What you have to do >>
Please render every line of the entries below as a JSON list of strings, one string per line, leaving out blank lines.

# Start of Provided entries

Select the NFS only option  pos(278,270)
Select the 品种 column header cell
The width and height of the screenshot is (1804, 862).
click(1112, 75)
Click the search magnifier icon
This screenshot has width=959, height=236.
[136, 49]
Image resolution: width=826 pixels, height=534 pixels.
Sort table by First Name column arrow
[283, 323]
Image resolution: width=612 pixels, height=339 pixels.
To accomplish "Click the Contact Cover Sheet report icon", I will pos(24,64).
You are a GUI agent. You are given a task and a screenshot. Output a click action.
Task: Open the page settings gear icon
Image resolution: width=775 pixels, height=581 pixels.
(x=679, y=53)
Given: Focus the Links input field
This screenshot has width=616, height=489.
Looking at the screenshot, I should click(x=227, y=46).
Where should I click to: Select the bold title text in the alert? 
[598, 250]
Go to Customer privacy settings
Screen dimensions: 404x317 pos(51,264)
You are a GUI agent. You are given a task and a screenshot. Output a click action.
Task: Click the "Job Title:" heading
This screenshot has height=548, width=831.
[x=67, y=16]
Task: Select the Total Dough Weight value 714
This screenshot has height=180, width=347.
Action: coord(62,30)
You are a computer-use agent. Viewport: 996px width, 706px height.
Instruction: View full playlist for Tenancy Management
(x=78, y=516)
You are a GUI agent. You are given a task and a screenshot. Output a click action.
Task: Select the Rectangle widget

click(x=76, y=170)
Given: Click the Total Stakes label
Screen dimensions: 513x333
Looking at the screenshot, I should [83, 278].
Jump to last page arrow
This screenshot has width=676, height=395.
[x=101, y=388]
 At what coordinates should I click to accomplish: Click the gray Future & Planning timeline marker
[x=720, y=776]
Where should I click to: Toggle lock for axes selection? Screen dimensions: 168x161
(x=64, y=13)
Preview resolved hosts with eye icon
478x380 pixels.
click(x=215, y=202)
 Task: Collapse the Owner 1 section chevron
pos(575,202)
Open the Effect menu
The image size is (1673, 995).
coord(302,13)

# End of Provided entries

Solution for this problem >>
[
  "Select the NFS only option  pos(278,270)",
  "Select the 品种 column header cell",
  "The width and height of the screenshot is (1804, 862).",
  "click(1112, 75)",
  "Click the search magnifier icon",
  "This screenshot has width=959, height=236.",
  "[136, 49]",
  "Image resolution: width=826 pixels, height=534 pixels.",
  "Sort table by First Name column arrow",
  "[283, 323]",
  "Image resolution: width=612 pixels, height=339 pixels.",
  "To accomplish \"Click the Contact Cover Sheet report icon\", I will pos(24,64).",
  "You are a GUI agent. You are given a task and a screenshot. Output a click action.",
  "Task: Open the page settings gear icon",
  "Image resolution: width=775 pixels, height=581 pixels.",
  "(x=679, y=53)",
  "Given: Focus the Links input field",
  "This screenshot has width=616, height=489.",
  "Looking at the screenshot, I should click(x=227, y=46).",
  "Where should I click to: Select the bold title text in the alert? ",
  "[598, 250]",
  "Go to Customer privacy settings",
  "Screen dimensions: 404x317 pos(51,264)",
  "You are a GUI agent. You are given a task and a screenshot. Output a click action.",
  "Task: Click the \"Job Title:\" heading",
  "This screenshot has height=548, width=831.",
  "[x=67, y=16]",
  "Task: Select the Total Dough Weight value 714",
  "This screenshot has height=180, width=347.",
  "Action: coord(62,30)",
  "You are a computer-use agent. Viewport: 996px width, 706px height.",
  "Instruction: View full playlist for Tenancy Management",
  "(x=78, y=516)",
  "You are a GUI agent. You are given a task and a screenshot. Output a click action.",
  "Task: Select the Rectangle widget",
  "click(x=76, y=170)",
  "Given: Click the Total Stakes label",
  "Screen dimensions: 513x333",
  "Looking at the screenshot, I should [83, 278].",
  "Jump to last page arrow",
  "This screenshot has width=676, height=395.",
  "[x=101, y=388]",
  " At what coordinates should I click to accomplish: Click the gray Future & Planning timeline marker",
  "[x=720, y=776]",
  "Where should I click to: Toggle lock for axes selection? Screen dimensions: 168x161",
  "(x=64, y=13)",
  "Preview resolved hosts with eye icon",
  "478x380 pixels.",
  "click(x=215, y=202)",
  " Task: Collapse the Owner 1 section chevron",
  "pos(575,202)",
  "Open the Effect menu",
  "The image size is (1673, 995).",
  "coord(302,13)"
]